Student Response to Dr. Nel Noddings’ Presentation
Nel Nodding’s care theory is a prominent plan for restoration and an excellent resource for building relationships within the school system. It also gives a new understanding of what it means to be a teacher.
Nel Noddings explains her theory as care ethics from a relational standpoint. To understand the central focus of her theory, one must understand the dynamics of interacting relations. In an encounter between two individuals, one individual takes on the “caregiver” role and the other the “cared for” role. The caregiver must listen and attend to the other person. In this role, Noddings describes what she calls “motivational displacement.” During motivational displacement the caregiver puts aside his or her needs in order to care for the other individual. The individual being cared for, also, has responsibilities in this interaction; first he or she must express his or her need to the caregiver in order for the caregiver to help. Secondly, the cared for must give some kind of feedback to the caregiver that encourages his or her self-esteem and motivates him or her to take on a caregiver role in the future. For example, when a teacher gives a lecture, in order for the teacher to continue teaching at an optimal level he or she must receive continuous feedback from his or her students. Examples of feedback may be questions that are asked, laughter when the teacher makes a joke, or even a simple head nod.

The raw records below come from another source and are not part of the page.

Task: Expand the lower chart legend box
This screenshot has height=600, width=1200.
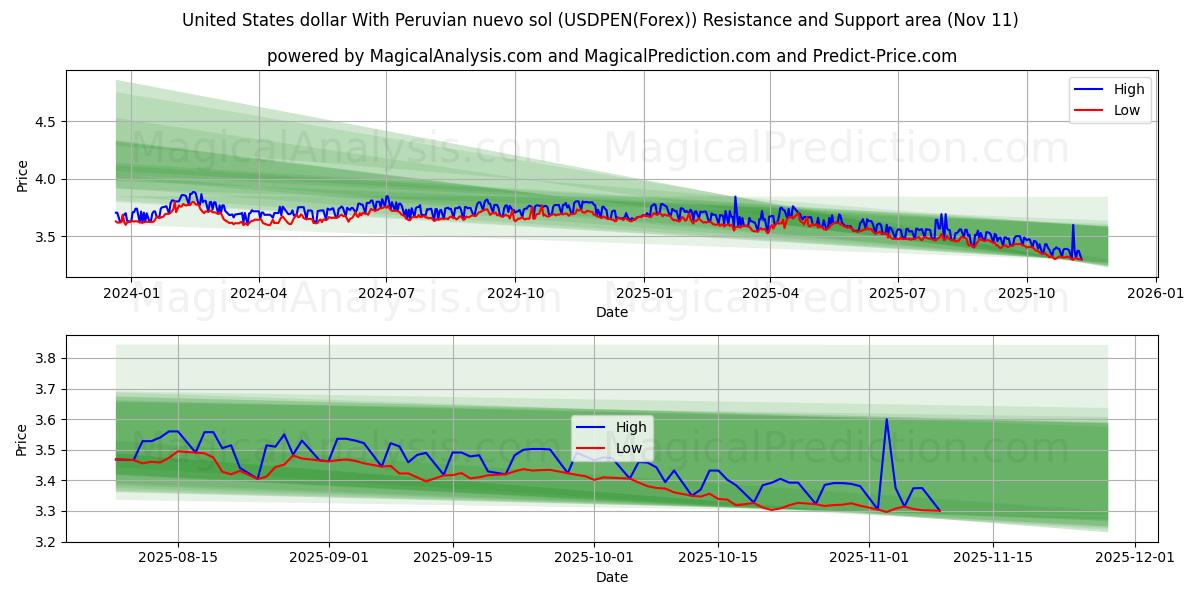Action: (612, 436)
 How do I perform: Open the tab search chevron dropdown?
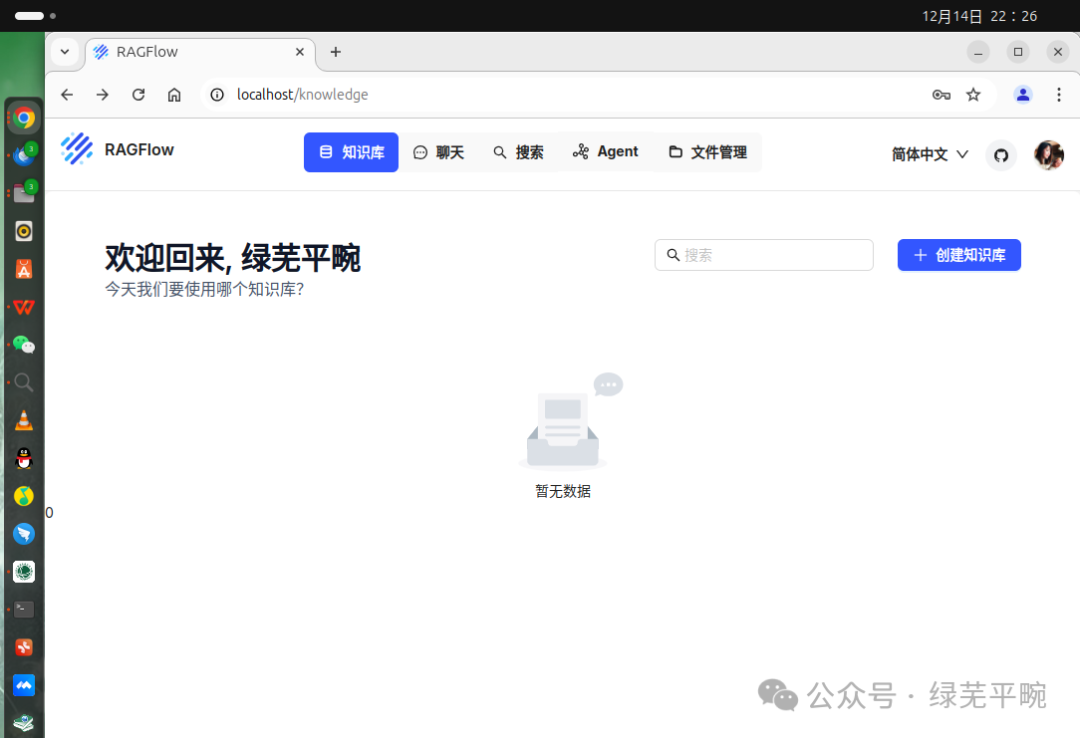coord(64,52)
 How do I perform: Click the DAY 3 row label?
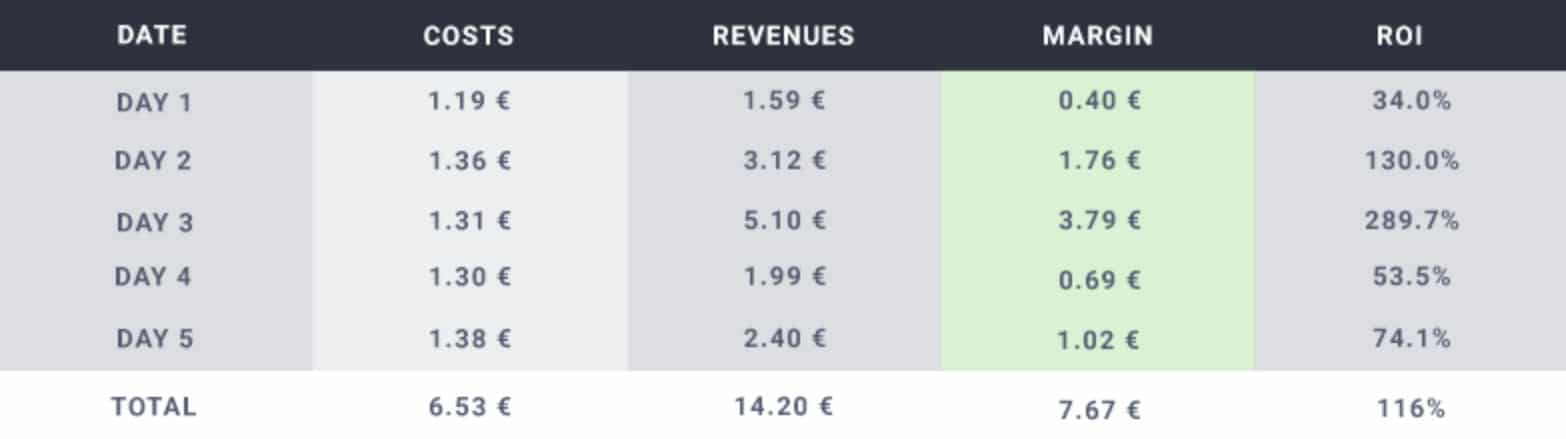(154, 222)
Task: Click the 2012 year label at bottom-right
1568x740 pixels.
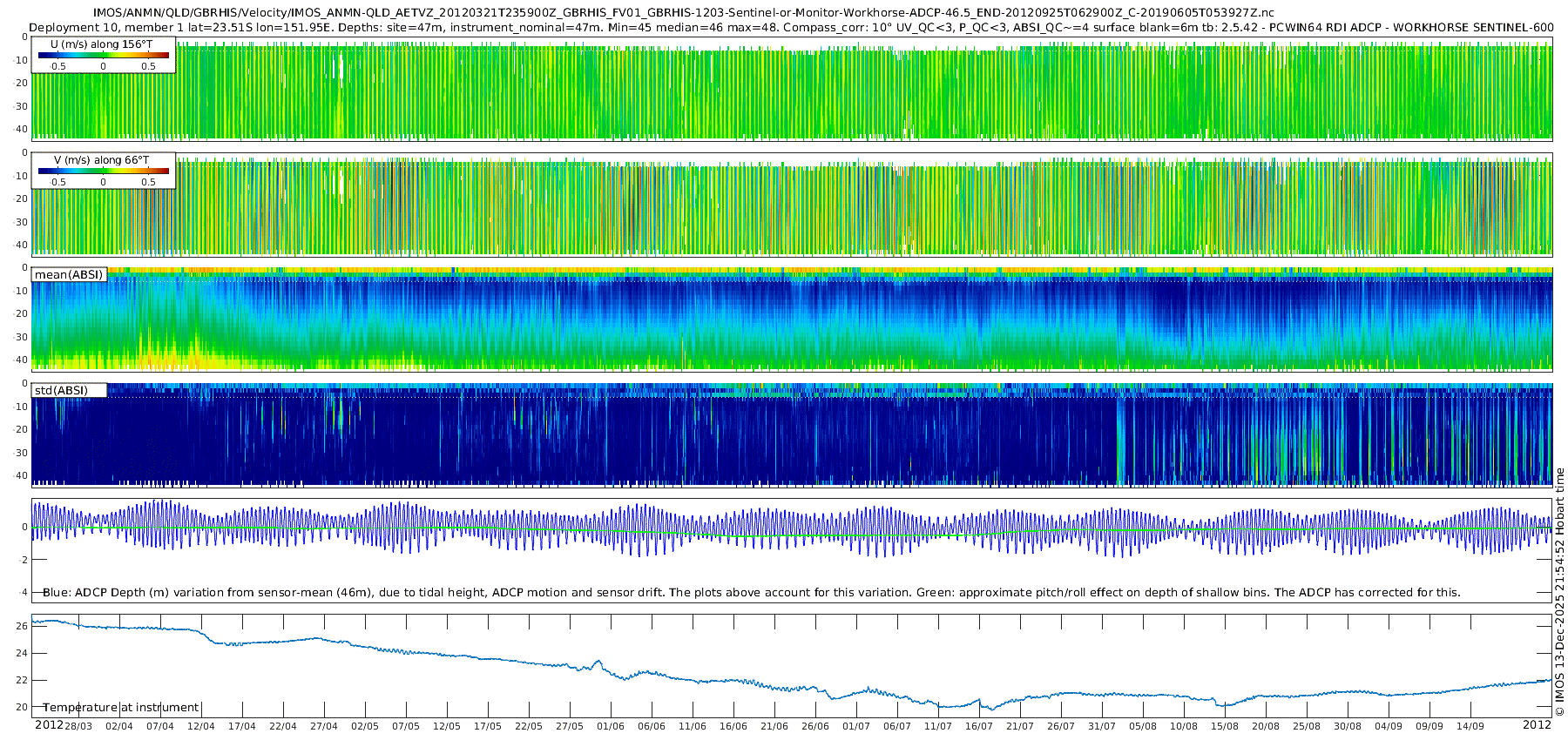Action: [1537, 725]
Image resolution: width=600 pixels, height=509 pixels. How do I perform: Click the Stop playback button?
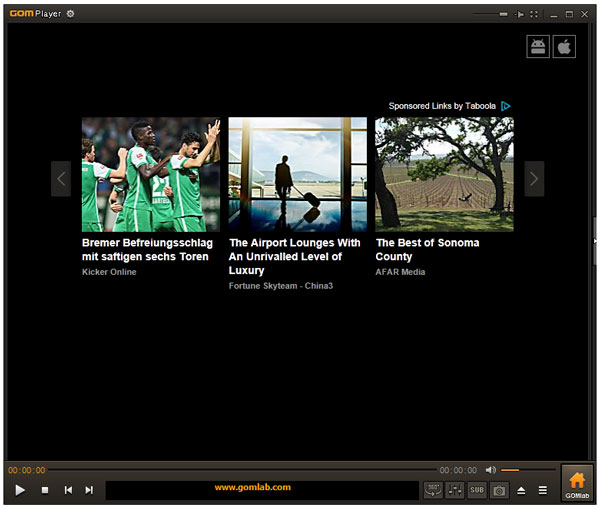tap(44, 490)
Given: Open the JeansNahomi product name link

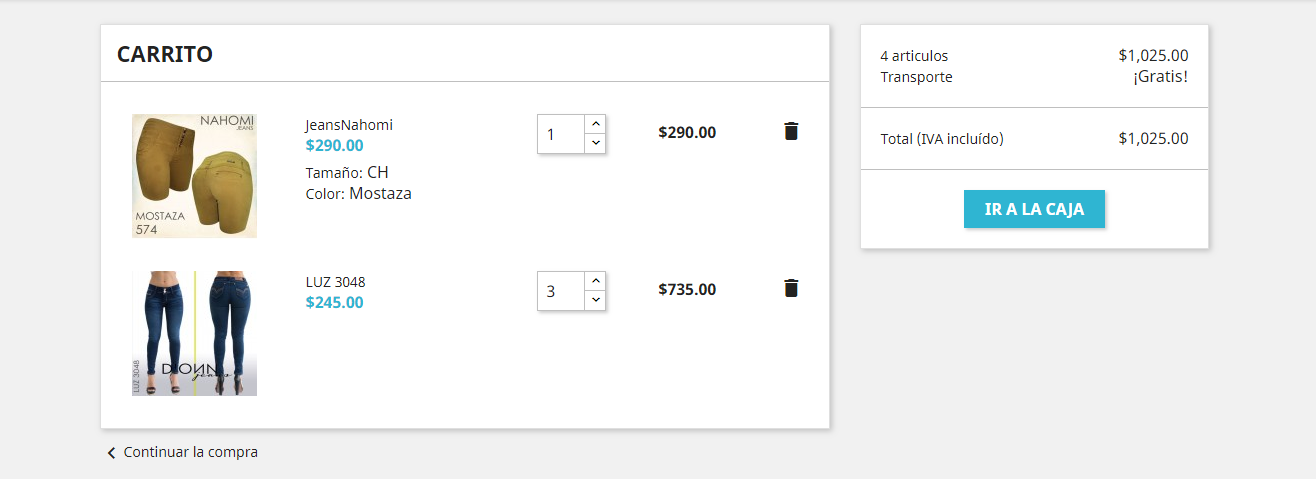Looking at the screenshot, I should 349,125.
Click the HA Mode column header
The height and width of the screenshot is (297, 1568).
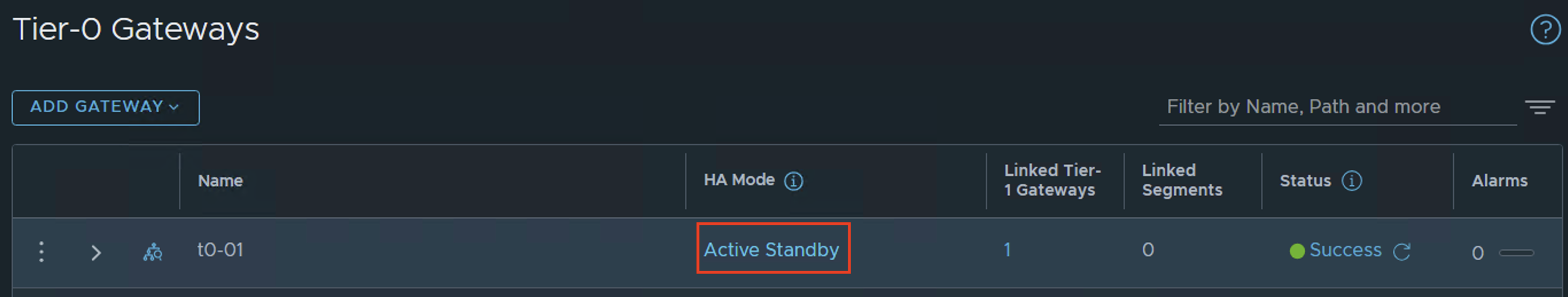[739, 180]
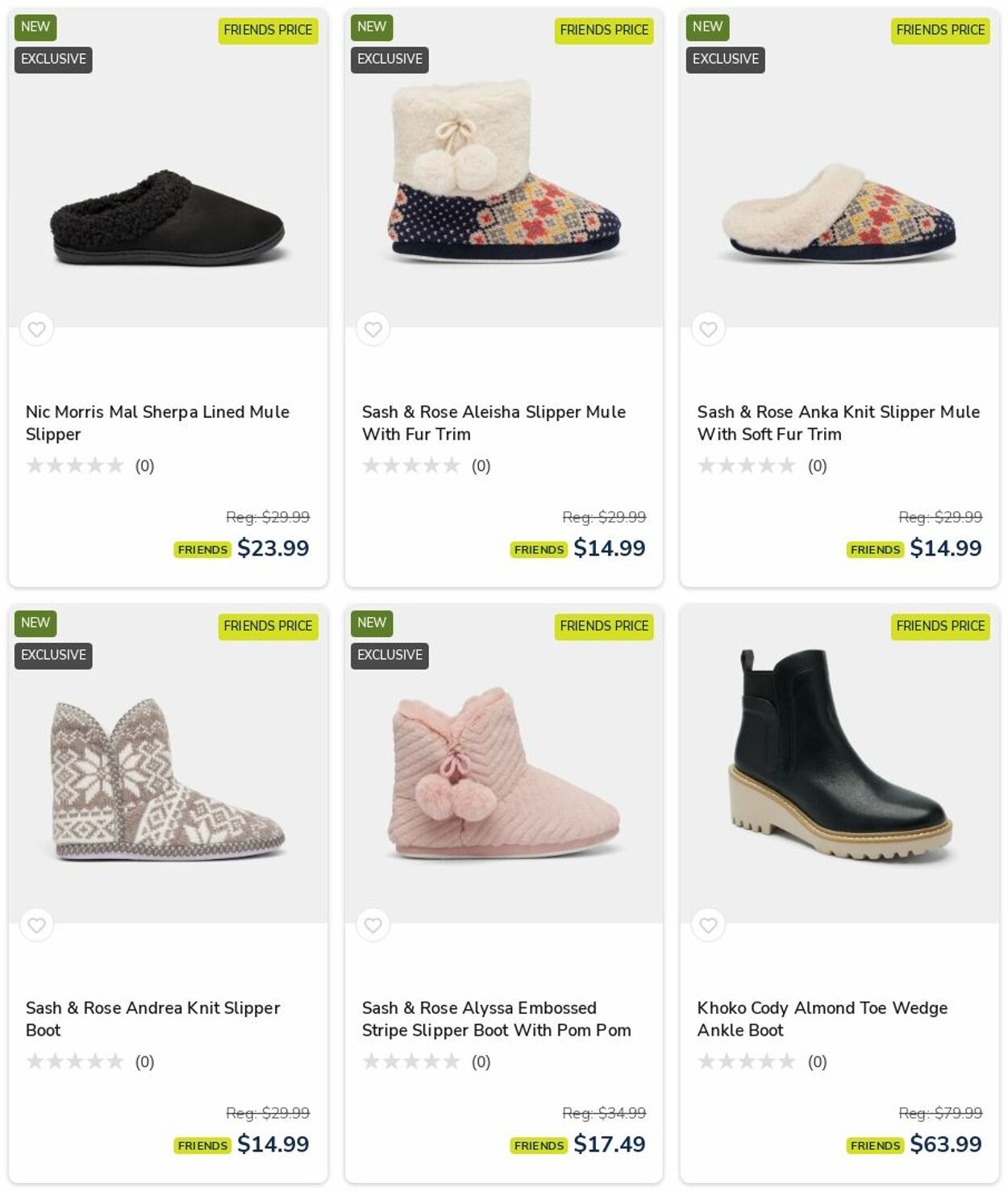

Following the logic that the teacher is the caregiver of a classroom, the first task a teacher needs to accomplish in his classroom is making the students feel cared for. This is done by attending to expressed needs of the students and assumed needs of the class (material required to learn). In this way, teachers must learn to be flexible and not too rigid to stray from the lesson plan from time to time by perhaps starting off class with a poem or a special moment they experienced. Noddings warns about overlooking exposure in the classroom. Teachers need to have a large, rich repertoire of ideas depending on what catches the hearts and minds of the students. This idea also suggests that students should be given many choices and different options. In some cases, Noddings suggests that it is a good idea to have the teacher and the students collaboratively come up with the lesson plan and units to be covered in class. In order to plan several different theoretical units and give students’ choices the teacher must be willing to do more work.
The centrality of care and choice Noddings incorporates in her vision of teaching allows room for independence, creativity, and structure that is built around the relationship of a student and a teacher. Seriously understanding that the critical period in a child’s life (no matter social status or history) to become a securely attached individual is the present. The dedicated teacher will act to make the present stimulating and worthwhile.